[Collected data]
------------------------

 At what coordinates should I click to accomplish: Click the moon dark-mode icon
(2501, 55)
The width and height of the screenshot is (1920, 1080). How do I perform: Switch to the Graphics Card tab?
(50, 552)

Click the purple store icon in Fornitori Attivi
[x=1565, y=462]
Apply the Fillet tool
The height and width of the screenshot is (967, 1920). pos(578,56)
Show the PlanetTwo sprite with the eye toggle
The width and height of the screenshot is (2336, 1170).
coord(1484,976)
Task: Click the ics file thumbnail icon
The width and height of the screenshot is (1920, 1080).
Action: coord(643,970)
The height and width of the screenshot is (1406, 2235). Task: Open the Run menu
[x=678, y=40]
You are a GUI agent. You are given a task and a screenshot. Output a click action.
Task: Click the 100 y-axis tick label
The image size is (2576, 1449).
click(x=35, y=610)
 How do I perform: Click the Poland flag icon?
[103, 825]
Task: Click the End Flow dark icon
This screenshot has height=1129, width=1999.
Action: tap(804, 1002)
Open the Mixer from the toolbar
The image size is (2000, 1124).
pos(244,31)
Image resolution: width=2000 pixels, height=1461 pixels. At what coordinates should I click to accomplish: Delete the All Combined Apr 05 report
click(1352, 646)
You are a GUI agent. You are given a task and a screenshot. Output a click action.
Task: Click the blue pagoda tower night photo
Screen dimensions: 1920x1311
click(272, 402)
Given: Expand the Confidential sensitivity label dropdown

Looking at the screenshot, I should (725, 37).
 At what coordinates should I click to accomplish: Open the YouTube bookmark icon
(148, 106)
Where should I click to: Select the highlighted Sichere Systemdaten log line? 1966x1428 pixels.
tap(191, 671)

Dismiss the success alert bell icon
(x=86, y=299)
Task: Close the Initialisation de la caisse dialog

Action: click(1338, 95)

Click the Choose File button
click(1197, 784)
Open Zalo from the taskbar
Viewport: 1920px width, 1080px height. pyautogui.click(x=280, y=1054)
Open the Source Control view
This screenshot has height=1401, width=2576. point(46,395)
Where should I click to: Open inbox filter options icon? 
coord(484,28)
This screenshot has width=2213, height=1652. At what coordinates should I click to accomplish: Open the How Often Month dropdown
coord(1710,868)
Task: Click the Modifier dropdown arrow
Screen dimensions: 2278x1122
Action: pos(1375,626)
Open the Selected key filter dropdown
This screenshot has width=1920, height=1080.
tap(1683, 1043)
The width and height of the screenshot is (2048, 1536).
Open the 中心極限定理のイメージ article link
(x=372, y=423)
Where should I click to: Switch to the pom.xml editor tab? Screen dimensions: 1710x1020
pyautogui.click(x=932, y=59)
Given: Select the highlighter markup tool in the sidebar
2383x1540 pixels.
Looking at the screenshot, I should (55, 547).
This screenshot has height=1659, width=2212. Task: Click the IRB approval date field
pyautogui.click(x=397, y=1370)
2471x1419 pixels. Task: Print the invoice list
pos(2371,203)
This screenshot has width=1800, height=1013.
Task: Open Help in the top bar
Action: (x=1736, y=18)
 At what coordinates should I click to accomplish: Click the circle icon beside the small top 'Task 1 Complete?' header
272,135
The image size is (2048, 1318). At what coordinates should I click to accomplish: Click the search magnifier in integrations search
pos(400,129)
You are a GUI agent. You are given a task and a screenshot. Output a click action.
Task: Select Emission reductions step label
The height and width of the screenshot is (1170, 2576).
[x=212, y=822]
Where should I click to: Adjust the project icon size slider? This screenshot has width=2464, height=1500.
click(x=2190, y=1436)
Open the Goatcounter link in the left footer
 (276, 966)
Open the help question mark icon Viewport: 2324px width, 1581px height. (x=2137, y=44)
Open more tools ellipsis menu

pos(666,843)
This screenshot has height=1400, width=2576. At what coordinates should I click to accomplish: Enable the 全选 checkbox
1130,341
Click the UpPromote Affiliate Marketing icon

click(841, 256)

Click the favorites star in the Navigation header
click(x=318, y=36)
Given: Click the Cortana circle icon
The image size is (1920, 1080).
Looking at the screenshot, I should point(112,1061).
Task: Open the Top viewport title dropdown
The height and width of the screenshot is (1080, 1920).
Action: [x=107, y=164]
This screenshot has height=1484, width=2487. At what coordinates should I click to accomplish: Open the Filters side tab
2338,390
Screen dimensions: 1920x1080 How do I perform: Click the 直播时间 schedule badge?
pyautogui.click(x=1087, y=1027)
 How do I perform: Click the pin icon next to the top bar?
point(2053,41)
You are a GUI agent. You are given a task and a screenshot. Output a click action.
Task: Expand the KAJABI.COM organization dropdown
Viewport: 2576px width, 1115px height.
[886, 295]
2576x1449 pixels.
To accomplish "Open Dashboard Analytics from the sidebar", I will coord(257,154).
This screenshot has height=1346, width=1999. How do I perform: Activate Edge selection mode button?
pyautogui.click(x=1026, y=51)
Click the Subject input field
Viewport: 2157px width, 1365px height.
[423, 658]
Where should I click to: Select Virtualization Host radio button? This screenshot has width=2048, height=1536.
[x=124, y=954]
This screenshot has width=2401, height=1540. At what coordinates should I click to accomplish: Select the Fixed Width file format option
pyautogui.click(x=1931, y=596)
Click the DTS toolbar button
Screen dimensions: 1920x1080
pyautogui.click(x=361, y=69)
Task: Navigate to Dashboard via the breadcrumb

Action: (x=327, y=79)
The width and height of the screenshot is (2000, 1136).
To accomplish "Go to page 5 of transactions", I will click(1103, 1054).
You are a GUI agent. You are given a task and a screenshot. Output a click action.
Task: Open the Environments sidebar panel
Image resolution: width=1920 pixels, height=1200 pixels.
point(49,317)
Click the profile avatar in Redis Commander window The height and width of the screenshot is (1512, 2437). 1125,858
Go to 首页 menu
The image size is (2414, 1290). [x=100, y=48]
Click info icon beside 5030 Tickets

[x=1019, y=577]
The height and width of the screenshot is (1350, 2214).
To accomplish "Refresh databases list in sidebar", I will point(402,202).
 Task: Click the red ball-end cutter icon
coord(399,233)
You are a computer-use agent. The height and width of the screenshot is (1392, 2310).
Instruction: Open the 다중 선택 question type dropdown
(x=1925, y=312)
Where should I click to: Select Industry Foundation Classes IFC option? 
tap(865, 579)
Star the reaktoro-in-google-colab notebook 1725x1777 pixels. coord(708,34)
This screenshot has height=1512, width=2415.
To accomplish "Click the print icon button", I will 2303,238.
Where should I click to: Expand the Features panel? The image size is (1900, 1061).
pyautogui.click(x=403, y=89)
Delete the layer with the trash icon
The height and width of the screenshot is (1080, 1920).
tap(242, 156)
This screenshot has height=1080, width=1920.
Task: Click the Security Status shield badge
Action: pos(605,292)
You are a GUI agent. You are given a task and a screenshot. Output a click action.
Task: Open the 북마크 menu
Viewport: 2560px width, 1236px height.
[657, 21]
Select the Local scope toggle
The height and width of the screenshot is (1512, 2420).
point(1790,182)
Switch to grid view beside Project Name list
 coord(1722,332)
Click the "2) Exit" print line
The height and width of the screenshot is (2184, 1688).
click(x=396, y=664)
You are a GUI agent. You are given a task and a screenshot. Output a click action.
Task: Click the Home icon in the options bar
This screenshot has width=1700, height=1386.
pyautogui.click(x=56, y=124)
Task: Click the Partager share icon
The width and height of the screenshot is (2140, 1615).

------------------------

* _WHAT NEEDS TO BE DONE_
Copy all lines above where "will" is present.

* _RESPONSE TO THE TASK_
To accomplish "Open Dashboard Analytics from the sidebar", I will coord(257,154).
To accomplish "Go to page 5 of transactions", I will click(1103, 1054).
To accomplish "Refresh databases list in sidebar", I will point(402,202).
To accomplish "Click the print icon button", I will 2303,238.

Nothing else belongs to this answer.